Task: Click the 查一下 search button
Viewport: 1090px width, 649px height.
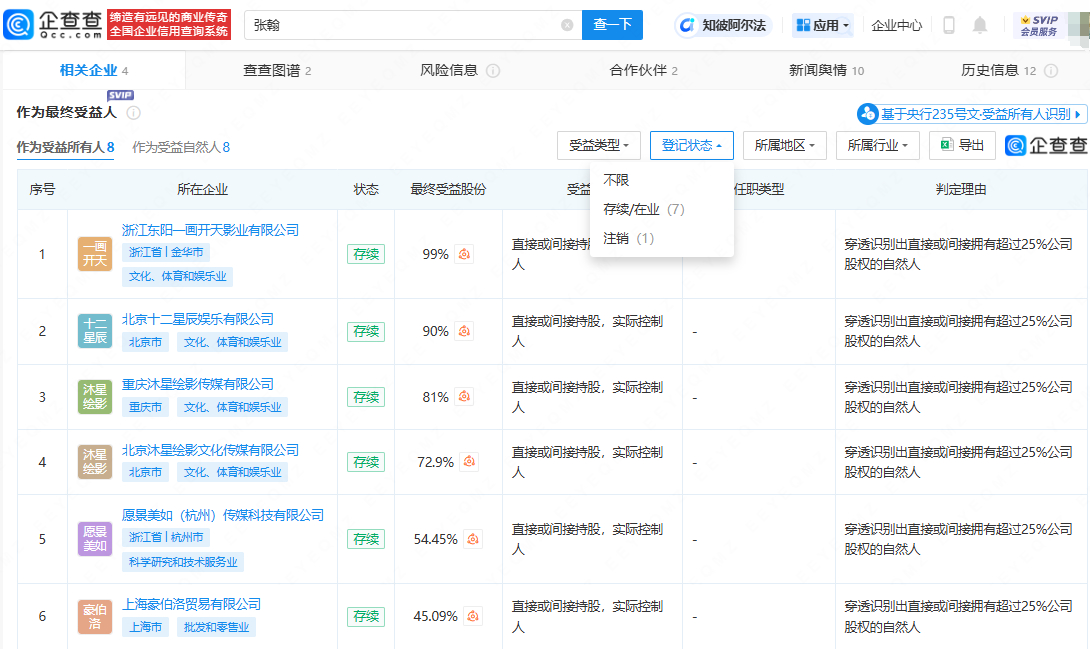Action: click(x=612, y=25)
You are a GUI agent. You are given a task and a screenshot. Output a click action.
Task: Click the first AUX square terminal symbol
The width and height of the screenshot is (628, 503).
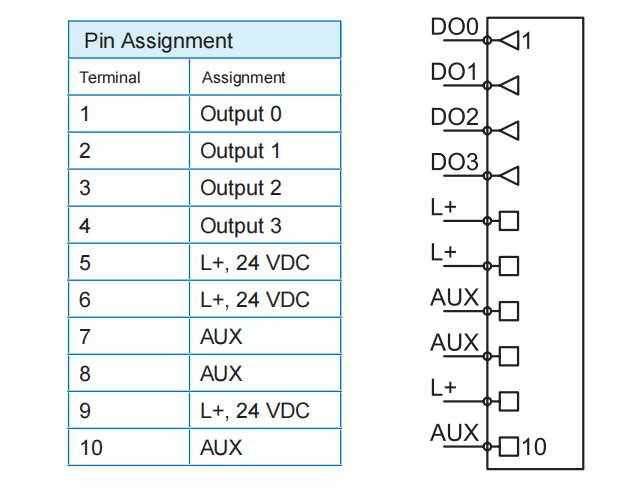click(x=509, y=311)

§

Pictures are to be dropped, and every record is to be copied exactly.

* SOLUTION TO THE PROBLEM *
Task: Click the 查一下 search button
Viewport: 1090px width, 649px height.
Action: click(x=612, y=25)
You are a GUI agent. You are given a task and a screenshot. Output a click action.
Task: Click the first AUX square terminal symbol
The width and height of the screenshot is (628, 503).
click(x=509, y=311)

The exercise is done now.